Viruses constitute the vast majority of all biological entities in the biosphere and represent one of the biggest reservoirs of undetected genetic diversity on Earth. Of all the viral particles inhabiting the ocean, phages are the most abundant and can affect the overall microbial composition of marine ecosystems and the dynamics of global biogeochemical cycles. The interaction between prokaryotic cells and their phages is among the oldest and most intertwined host-parasite relationships on the planet. It has been extensively studied by culture, molecular biology, and experimental evolution. However, due to the difficulties of culture with environmental samples, only a few studies have analyzed the mechanisms of phage-host interaction in the marine environment. Here, we have studied the genes involved in viral host recognition and their evolutionary dynamics by focusing on two species of the marine copiotrophic bacterium Alteromonas and several phages infecting them. We described the genomic and morphological characterization of the first Alteromonas phage belonging to the Myoviridae family (Alteromonas myovirus V22) that was isolated in coastal waters of the Mediterranean Sea, and we identified its receptor-binding protein (RBP) used for host recognition by combining fluorescence microscopy and spectrometry. In addition, using size-exclusion chromatography, we showed how this protein required co-expression with a downstream protein to be functional, which later was identified as a new type of intermolecular chaperone crucial for RBP maturation.

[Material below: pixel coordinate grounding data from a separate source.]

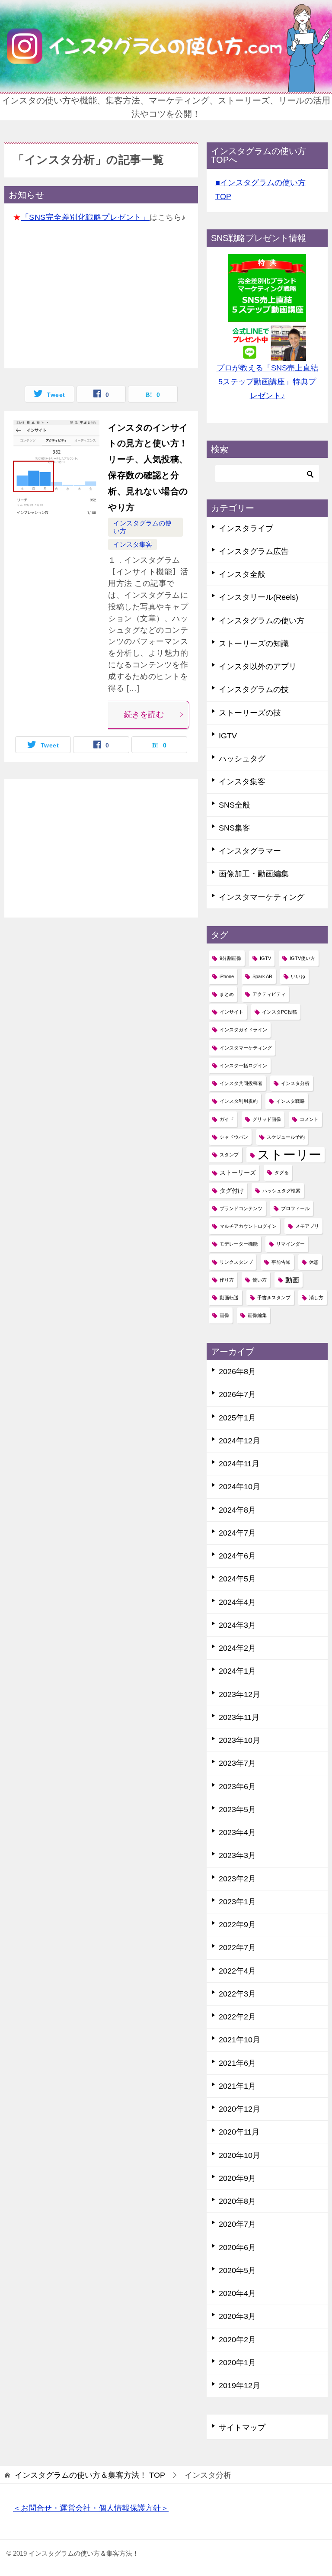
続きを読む (144, 714)
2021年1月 (237, 2086)
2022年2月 (237, 2016)
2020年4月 (237, 2293)
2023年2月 (237, 1878)
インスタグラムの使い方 (261, 620)
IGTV (228, 735)
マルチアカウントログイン (248, 1226)
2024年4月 (237, 1602)
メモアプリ (307, 1226)
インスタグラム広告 (254, 551)
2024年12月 (239, 1440)
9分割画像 (230, 958)
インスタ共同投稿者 (241, 1083)
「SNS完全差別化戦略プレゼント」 (85, 217)
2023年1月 (237, 1901)
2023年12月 (239, 1694)
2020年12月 (239, 2109)
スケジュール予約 (286, 1137)
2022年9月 (237, 1924)
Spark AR (262, 976)
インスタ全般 (242, 574)
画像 (224, 1315)
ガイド (227, 1119)
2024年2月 (237, 1648)
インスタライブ (246, 528)
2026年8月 (237, 1371)
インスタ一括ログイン (243, 1065)
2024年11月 (239, 1463)
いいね (298, 976)
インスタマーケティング (261, 897)
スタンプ (229, 1154)
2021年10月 (239, 2039)
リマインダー (290, 1243)
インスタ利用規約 (239, 1101)
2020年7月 (237, 2224)
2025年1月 (237, 1418)
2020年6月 (237, 2247)
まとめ (227, 994)
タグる (282, 1172)
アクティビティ (269, 994)
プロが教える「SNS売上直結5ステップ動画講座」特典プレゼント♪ (267, 382)
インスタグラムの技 (254, 689)
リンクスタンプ (236, 1262)
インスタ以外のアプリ (258, 666)
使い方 (259, 1279)
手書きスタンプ (273, 1297)
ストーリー (289, 1154)
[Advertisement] (101, 299)
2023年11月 (239, 1717)
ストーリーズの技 (250, 712)
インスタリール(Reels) (258, 597)
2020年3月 (237, 2316)
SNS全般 (234, 805)
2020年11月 (239, 2132)
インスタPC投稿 (279, 1011)
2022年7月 (237, 1947)
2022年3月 (237, 1994)
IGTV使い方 (302, 958)
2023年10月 (239, 1740)
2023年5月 (237, 1809)
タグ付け (232, 1190)
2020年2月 (237, 2339)
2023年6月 (237, 1786)
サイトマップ (242, 2427)
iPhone (227, 976)
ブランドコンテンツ (241, 1208)
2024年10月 (239, 1486)
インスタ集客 (132, 544)
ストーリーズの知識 (254, 643)
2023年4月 (237, 1832)
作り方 (227, 1279)
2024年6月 (237, 1556)
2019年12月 (239, 2385)
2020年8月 (237, 2201)
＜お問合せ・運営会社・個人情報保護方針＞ (91, 2508)
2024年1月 (237, 1671)
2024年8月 (237, 1510)
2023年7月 (237, 1763)
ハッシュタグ (242, 758)
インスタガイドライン (243, 1029)
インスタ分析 (295, 1083)
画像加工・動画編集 (254, 873)
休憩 (314, 1262)
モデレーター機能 (239, 1243)
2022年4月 (237, 1971)
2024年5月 (237, 1579)
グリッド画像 (266, 1119)
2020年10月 (239, 2155)
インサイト (231, 1011)
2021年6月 (237, 2063)
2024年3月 (237, 1625)
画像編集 (257, 1315)
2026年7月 (237, 1394)
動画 (292, 1280)
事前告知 (280, 1262)
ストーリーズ (238, 1172)
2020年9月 (237, 2178)
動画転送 (229, 1297)
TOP (90, 2475)
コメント (309, 1119)
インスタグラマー (250, 851)
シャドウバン (234, 1137)
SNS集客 (234, 828)
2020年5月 (237, 2270)
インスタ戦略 (290, 1101)
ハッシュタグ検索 (281, 1190)
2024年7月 (237, 1533)
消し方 (316, 1297)
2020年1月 (237, 2362)
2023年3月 (237, 1855)
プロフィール (295, 1208)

We also identified a conserved host recognition module in V22 and other unrelated alterophages belonging to different viral families and with completely different morphologies, suggesting horizontal gene transfer between the ancestors of these phages. Furthermore, we described the first coevolution study of a host-parasite system performed with Alteromonas using a metagenomics-like approach. Finally, we analyzed the micro- and macrodiversity of an alterophage population that was able to survive over a long period of time and showed remarkable genomic stability, indicating stable interactions over time between phage-host recognition structures. Overall, this study has contributed to extend the knowledge of known phage-host recognition mechanisms present in the marine ecosystem and has provided a first glimpse of the evolutionary dynamics in phages infecting Alteromonas.